Vulnérabilités dans plusieurs produits F5
Date de publication :
CVE-2021-23022 [Score CVSS v3 : 7.8]
Les autorisations de fichiers et de dossiers du dossier temporaire du service d'installation Windows du client BIG-IP Edge sont faibles. Cette vulnérabilité peut être exploitée pour permettre à un attaquant local et authentifié d'exécuter une application spécialement conçue pour obtenir une élévation de privilèges sur le système Windows du client.

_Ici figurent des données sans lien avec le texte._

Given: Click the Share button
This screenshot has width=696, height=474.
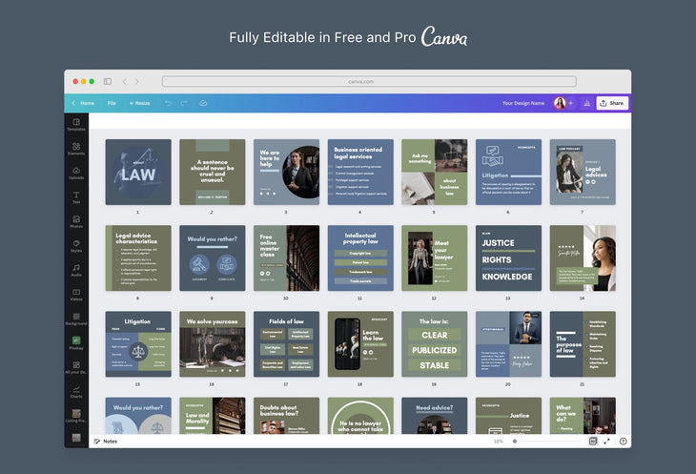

CVE-2021-23023[Score CVSS v3 : 7.8]
Un problème de détournement de DLL au sein du fichier cachecleaner.dll inclus dans le programme d'installation Windows du client BIG-IP Edge a été corrigé. L’exploitation de cette vulnérabilité peut permettre à un attaquant local et non authentifié d'utiliser une DLL malveillante afin d'élever ses privilèges sur le système Windows du client.
Informations
La faille est activement exploitée :
Un correctif existe :
Une mesure de contournement existe :
Risques
Elévation de privilèges
Criticité
Scores CVSS v3 : 7.8 max
Existence d’un code d’exploitation
Aucun code d’exploitation n’est disponible publiquement à l’heure actuelle.
Composants vulnérables
Les versions suivantes du logiciel F5 Big-IP APM sont impactées par ces vulnérabilités :
De 16.0.0 à 16.0.1
De 15.1.0 à 15.1.3
De 14.1.0 à 14.1.4
De 13.1.0 à 13.1.4
De 12.1.0 à 12.1.6
De 11.6.1 à 11.6.5
Les versions suivantes du logiciel F5 BIG-IP APM Client sont impactées par ces vulnérabilités :
7.2.1
De 7.1.6 à 7.1.9
CVE
Solutions ou recommandations
Mise en place de correctifs de sécurité
Mettre à jour F5 Big-IP APM Client vers une des versions suivantes :
7.2.1
7.1.9.9 Update 1
Solution de contournement
Aucune solution de contournement n’est disponible publiquement à l’heure actuelle.